══ Text segment

I am training a Gaussian Process to learn the mapping between a set of coordinates x,y,z and some time series. In a nutshell, my question is about how to prevent my GP to do oerfitting, which I am facing to an odd level.
Some details:
my training set is made of 1500 samples. My testing set of 500 samples. Each time sample has 20 time components;
I don't have a preference in terms of what kernel to use for the GP, and I would appreciate help in understanding which one could work better. Furthermore, I have very little experience with GP in general, hence I am not sure how well I am doing with the hyperparameters. See below for how I set my
length_scale: I set it this way following some advice, but I am wondering if it makes sense;my coordinates are standardized (mean 0, std 1), but my time series are not;
I am training one Gaussian Process for each time component.
Here is my code:
from __future__ import division
import numpy as np
from matplotlib import pyplot as plt
from sklearn.gaussian_process import GaussianProcessRegressor
from sklearn.gaussian_process.kernels import (RBF, Matern, RationalQuadratic, ExpSineSquared, DotProduct, ConstantKernel)
# ----------------------------------------------------------------------
number_of_training_samples = 1500
number_of_testing_samples = 500
# read coordinates STANDARDIZED
coords_training_stand = np.loadtxt('coordinates_training_standardized.txt')
coords_testing_stand = np.loadtxt('coordinates_testing_standardized.txt')
# read time series TRAIN/TEST
timeseries_training = np.loadtxt('timeseries_training.txt')
timeseries_testing = np.loadtxt('timeseries_testing.txt')
number_of_time_components = np.shape(timeseries_training)[1] # 20
# Instantiate a Gaussian Process model
kernel = 1.0 * Matern(nu=1.5, length_scale=np.ones(coords_training_stand.shape[1]))
gp = GaussianProcessRegressor(kernel=kernel)
# placeholder for predictions
pred_timeseries_training = np.zeros((np.shape(timeseries_training)))
pred_timeseries_testing = np.zeros((np.shape(timeseries_testing)))

════

■ Your objective
Write out the part of the Gaussian Process post that begins with the words containing "I am training a" and ends with "each time component.", copied word for word. The listing has no connection to the Gaussian Process post.

══ Source material

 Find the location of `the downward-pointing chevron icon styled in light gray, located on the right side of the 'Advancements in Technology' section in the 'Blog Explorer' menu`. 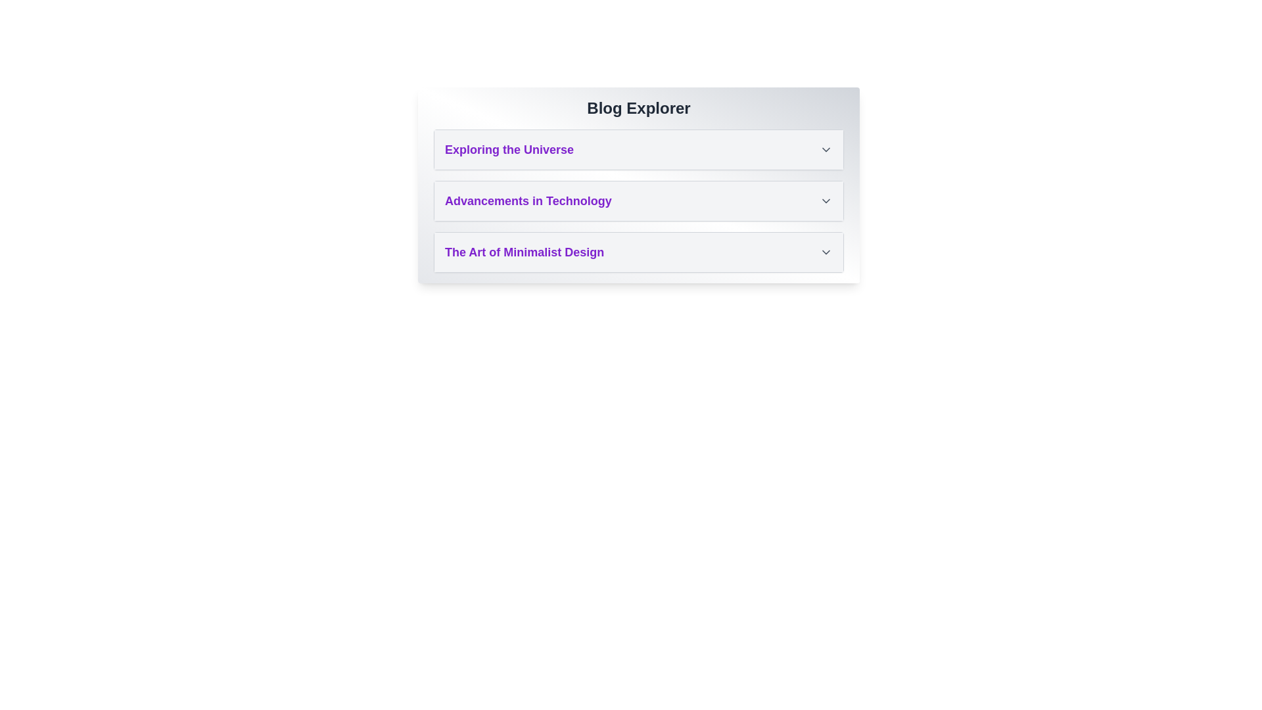

the downward-pointing chevron icon styled in light gray, located on the right side of the 'Advancements in Technology' section in the 'Blog Explorer' menu is located at coordinates (826, 201).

════

■ Result for this task
I am training a Gaussian Process to learn the mapping between a set of coordinates x,y,z and some time series. In a nutshell, my question is about how to prevent my GP to do oerfitting, which I am facing to an odd level.
Some details:
my training set is made of 1500 samples. My testing set of 500 samples. Each time sample has 20 time components;
I don't have a preference in terms of what kernel to use for the GP, and I would appreciate help in understanding which one could work better. Furthermore, I have very little experience with GP in general, hence I am not sure how well I am doing with the hyperparameters. See below for how I set my
length_scale: I set it this way following some advice, but I am wondering if it makes sense;my coordinates are standardized (mean 0, std 1), but my time series are not;
I am training one Gaussian Process for each time component.